====== Guest Wi-Fi with DD-WRT ======
There are plenty of howtos about that, but none of them seems to match current state of DD-WRT firmware. So I decided to write my own.
{{ https://imgs.xkcd.com/comics/standards.png |xkcd}}
This guide is written for **DD-WRT v3.0-r27944 std (10/09/15)** running on **TP-LINK TL-WR1043ND**.
===== Adding virtual interface =====
- Go to //Wireless// → //Basic Settings// and click on //Add// button.
- Name your new network and check //Advanced Settings//.
- Switch //Network Configuration// to //Unbridged//.
- Enable //Network Isolation// and set //IP Address// and //Subnet Mask// to something other then your home network.
- //Save// & //Apply Settings//.
{{ iface.png }}
You should now see the network, but you will have to manualy set IP address and you will get no internet.
===== DHCP =====
- Go to //Setup// → //Networking// and scroll all the way down to //DHCPD// section and click //Add//.
- Choose your new interface (shuld be something like ''ath0.1'') and tweak the other settings if you want.

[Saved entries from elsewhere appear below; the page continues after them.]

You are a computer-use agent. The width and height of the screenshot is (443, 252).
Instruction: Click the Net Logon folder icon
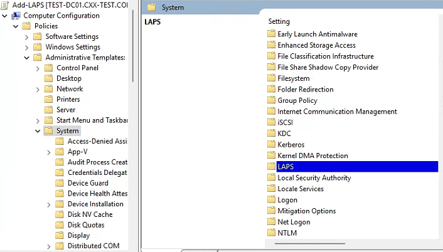coord(271,222)
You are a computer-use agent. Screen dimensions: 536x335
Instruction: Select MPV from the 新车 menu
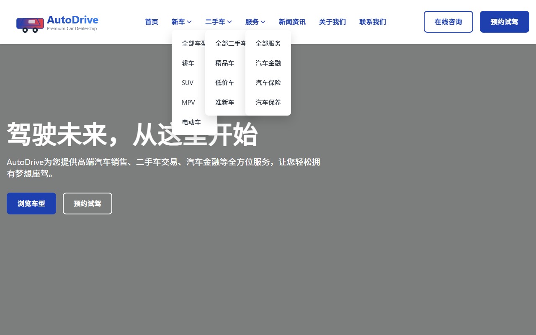click(x=188, y=102)
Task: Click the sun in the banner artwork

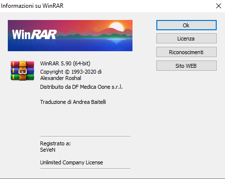Action: 116,27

- //Save// & //Apply Settings//.
{{ dhcp.png }}
You should now get assigned IP address after connecting to the network. But still no internet.
===== Firewall =====
- Go to //Administration// → //Commands// and save the following commands as //Firewall//.

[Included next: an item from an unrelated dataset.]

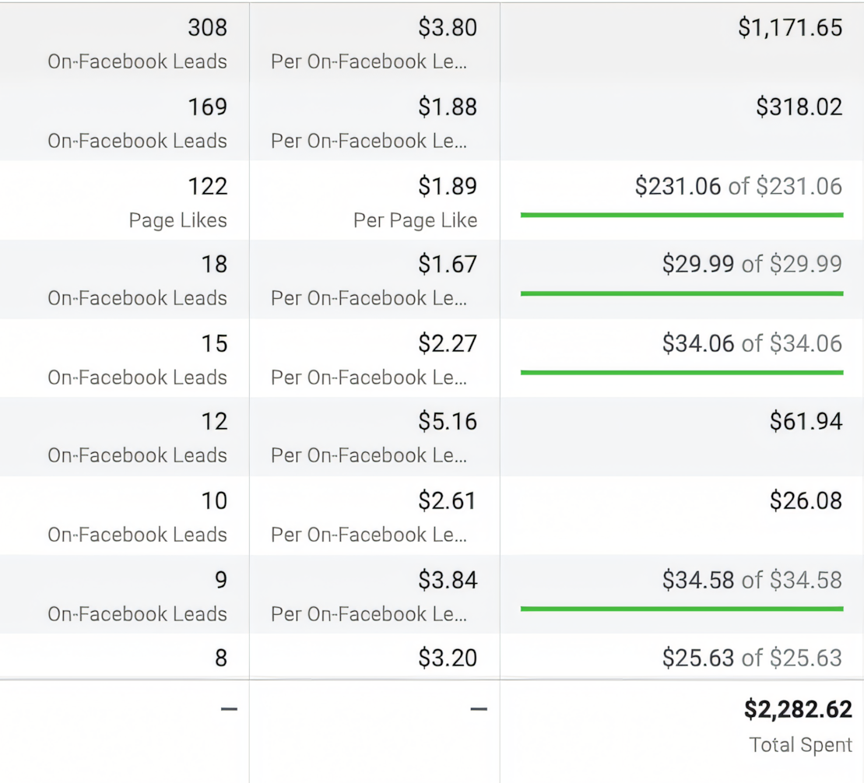This screenshot has height=783, width=864.
Task: Select the $26.08 amount spent cell
Action: (x=806, y=500)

- //Save// & //Apply Settings//.
iptables -I FORWARD -i ath0.1 -d `nvram get lan_ipaddr`/`nvram get lan_netmask` -j logdrop
iptables -t nat -I POSTROUTING -o br0 -s 10.0.0.0/24 -j MASQUERADE
iptables -I INPUT -i ath0.1 -j logdrop
iptables -I INPUT -i ath0.1 -p udp --dport 67 -j ACCEPT
iptables -I INPUT -i ath0.1 -p udp --dport 53 -j ACCEPT
iptables -I INPUT -i ath0.1 -p tcp --dport 53 -j ACCEPT
Replace ''10.0.0.0'', ''ath0.1'' and maybe ''br0'' with your settings!
It enables port forwarding, but disable access from guest network to your home network, except DNS and DHCP.
You should now have separate Wi-Fi network with internet access.